1. Aang realizes he's the last airbender


You probably know The Last Airbender's setup by heart, thanks to the fact that they repeat it at the top of every single episode, but let's refresh just in case. Katara and Sokka, siblings and members of the Water Tribe, found Aang encapsulated in a massive iceberg off the shore of their village. Over time, the group pieces together enough information to realize that Aang's been inside that iceberg for at least 100 years. He has no idea that everything went to shit when he disappeared, that the Fire Nation has taken over and destroyed much of what was in its path. More tragically, he has no idea that every last Airbender has been wiped out. Except him.

Aang eventually reveals that he's the Avatar, but only after he has to. When prodded by Katara, he explains that he never wanted to be the Avatar. He kind of just wanted to be a regular kid -- and for once, he was. No one knew who Aang was or had any expectations of him. 

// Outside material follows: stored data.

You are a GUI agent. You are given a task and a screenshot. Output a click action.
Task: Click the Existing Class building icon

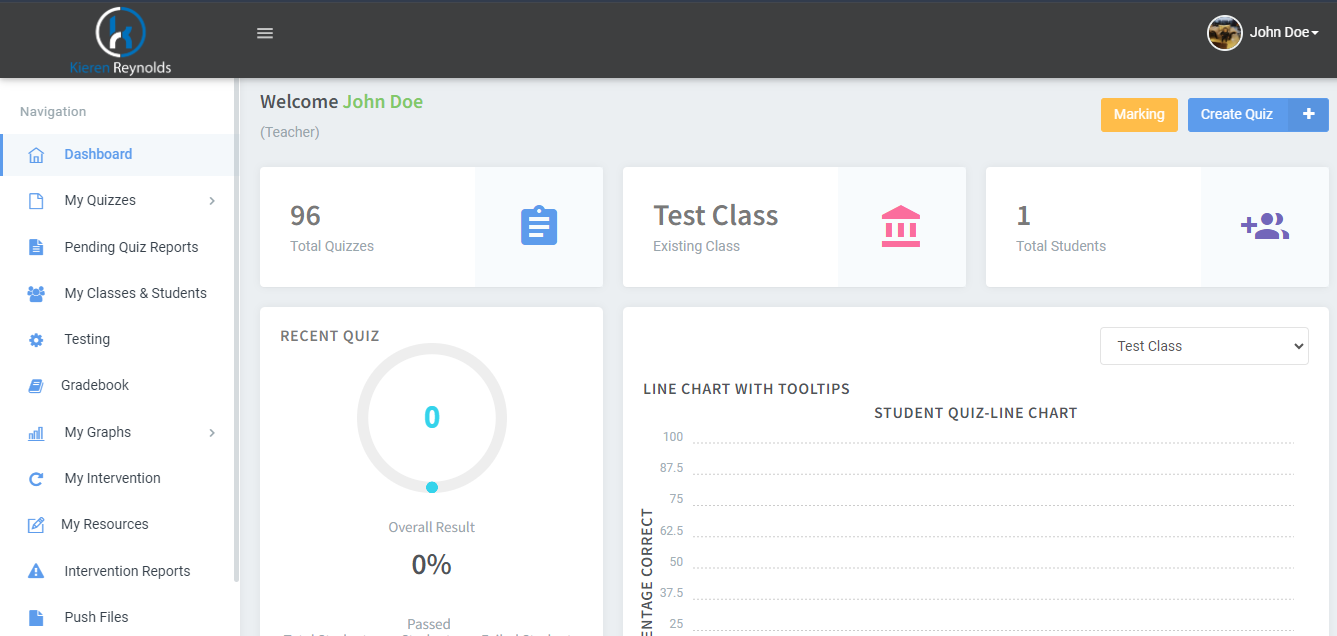(901, 226)
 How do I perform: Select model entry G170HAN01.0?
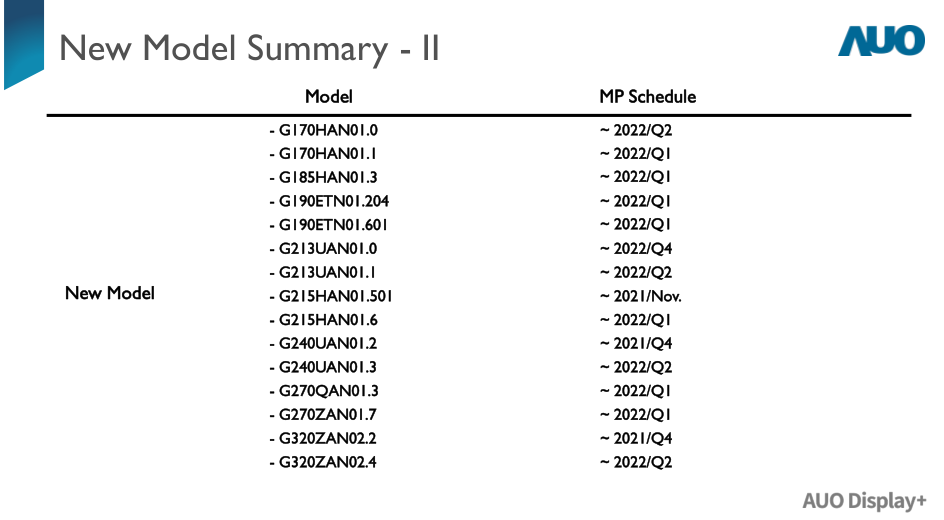pyautogui.click(x=323, y=130)
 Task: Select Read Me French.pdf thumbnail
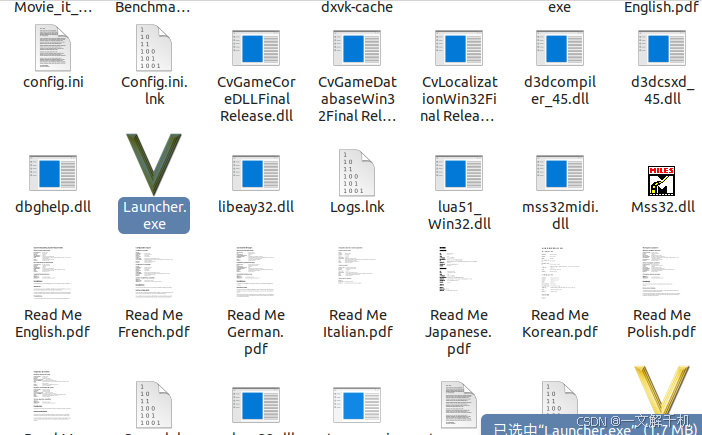[154, 271]
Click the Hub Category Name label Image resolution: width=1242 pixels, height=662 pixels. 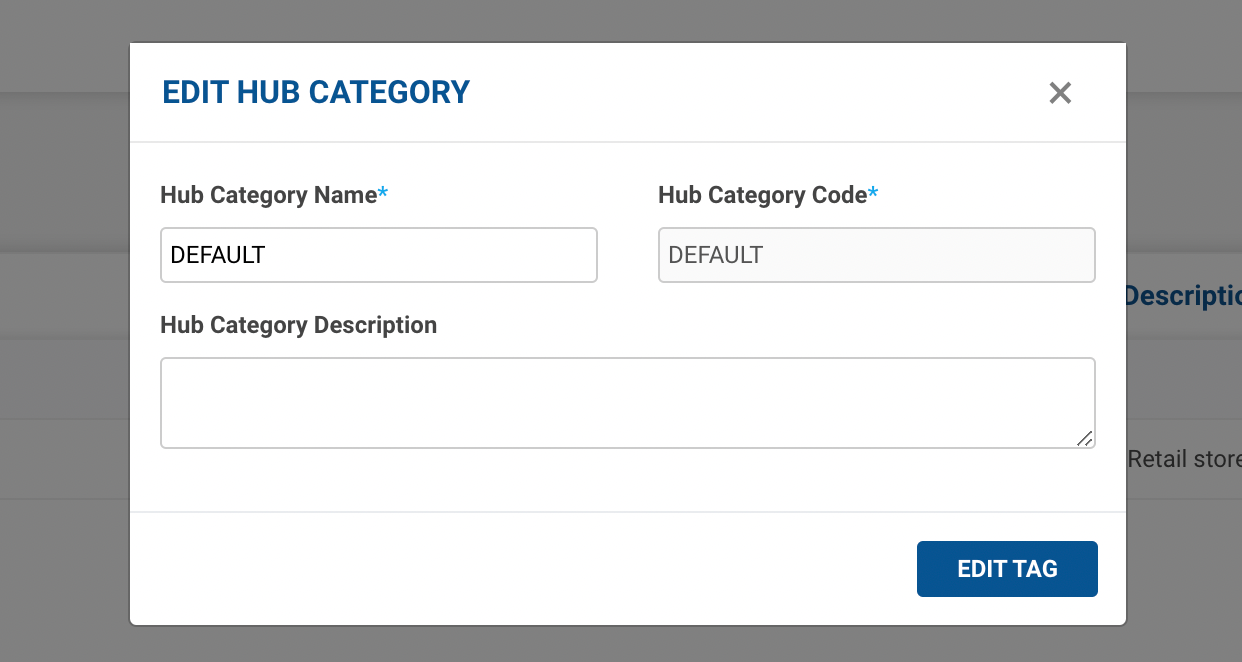[268, 195]
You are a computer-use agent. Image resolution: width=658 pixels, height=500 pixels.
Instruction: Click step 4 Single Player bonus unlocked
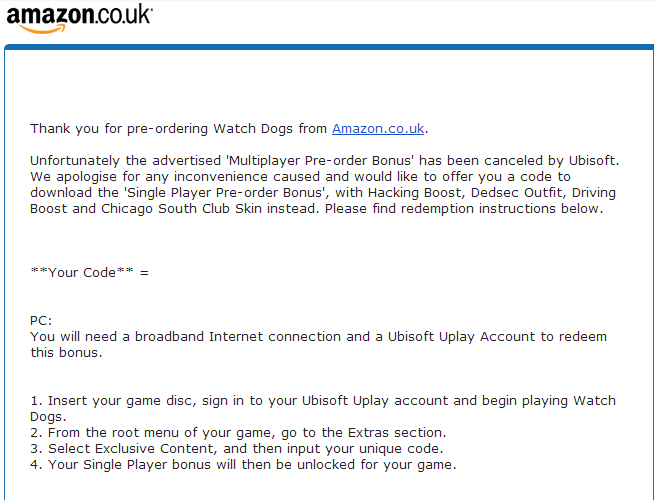pyautogui.click(x=243, y=464)
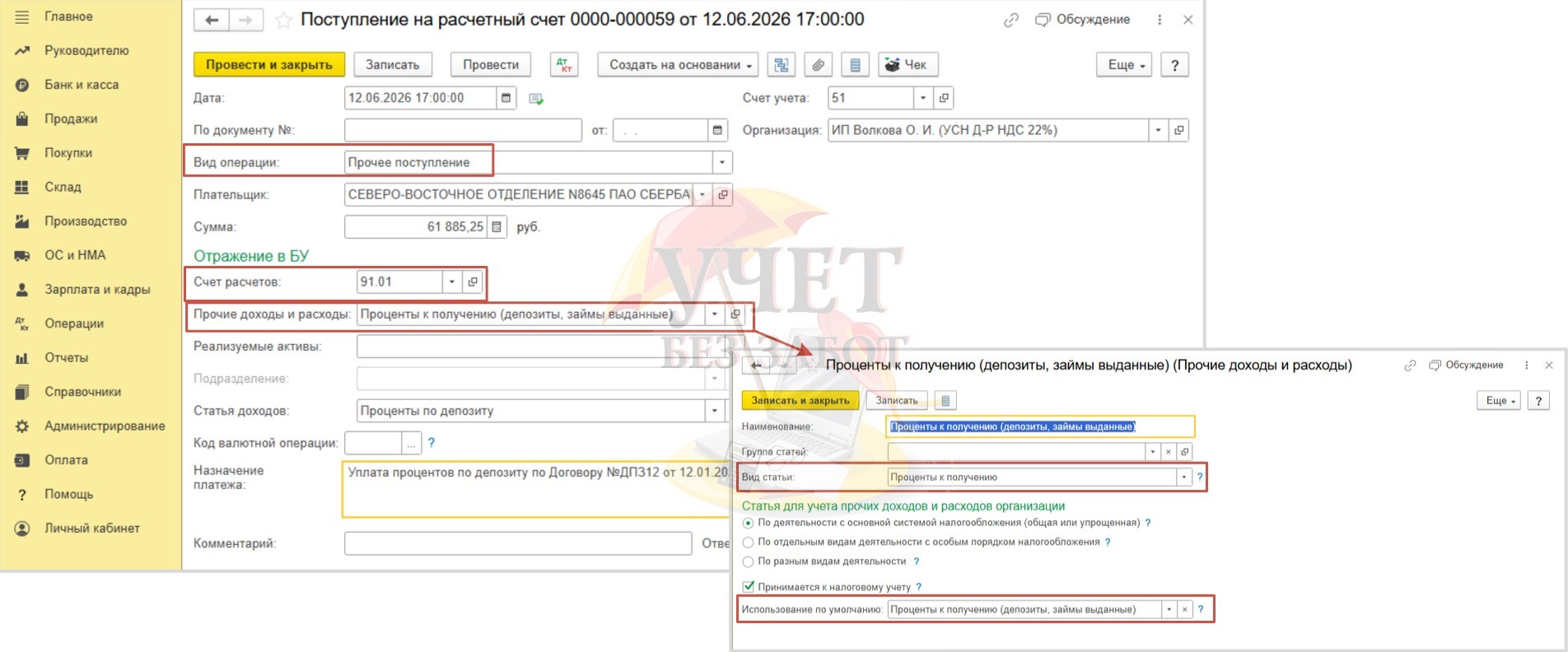The image size is (1568, 652).
Task: Open Зарплата и кадры sidebar section
Action: [96, 290]
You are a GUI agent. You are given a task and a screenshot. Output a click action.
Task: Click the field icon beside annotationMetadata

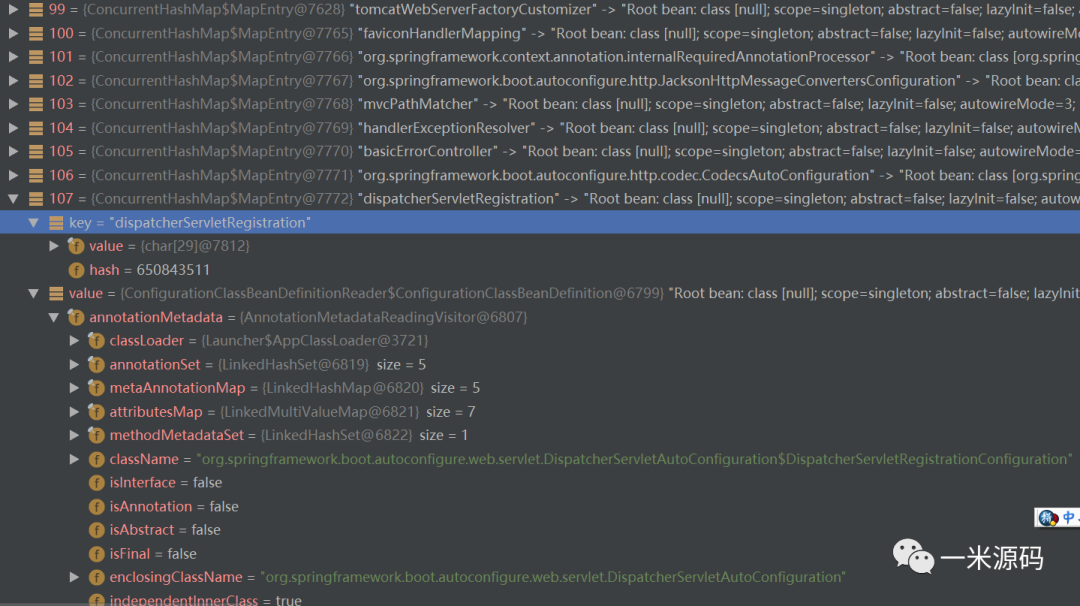[76, 317]
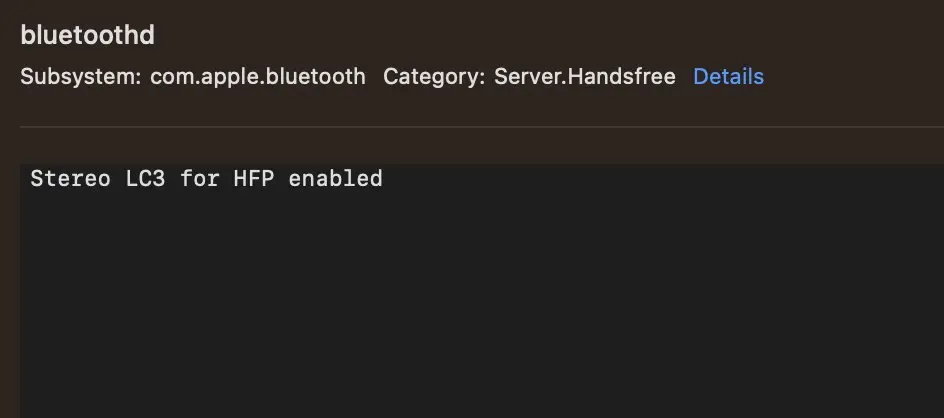The image size is (944, 418).
Task: Open the Details link
Action: 728,77
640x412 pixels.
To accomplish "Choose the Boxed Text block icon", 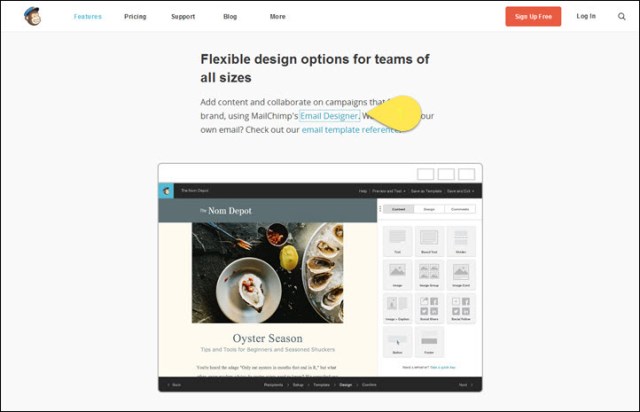I will pyautogui.click(x=429, y=241).
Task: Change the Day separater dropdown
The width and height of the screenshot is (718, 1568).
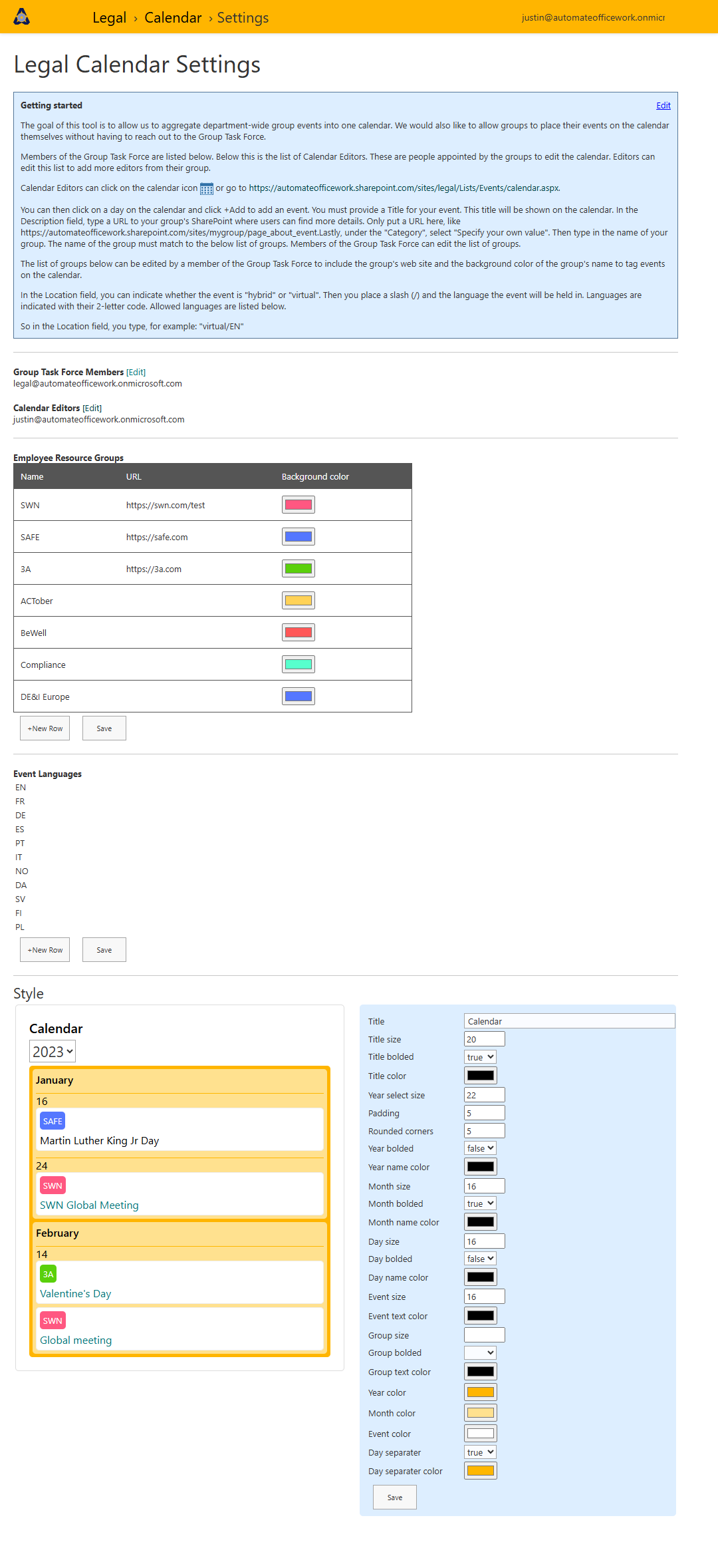Action: tap(480, 1452)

Despite being frozen for a century, Aang remains insistent that the damage the Fire Nation caused couldn't have been that bad, especially when it came to his people, the Airbenders. The only way to get to the Southern Temple is by riding a flying bison, and the Fire Nation certainly doesn't have those. When Aang sees that his home is indeed destroyed, he's upset, but still certain that the other Airbenders have escaped.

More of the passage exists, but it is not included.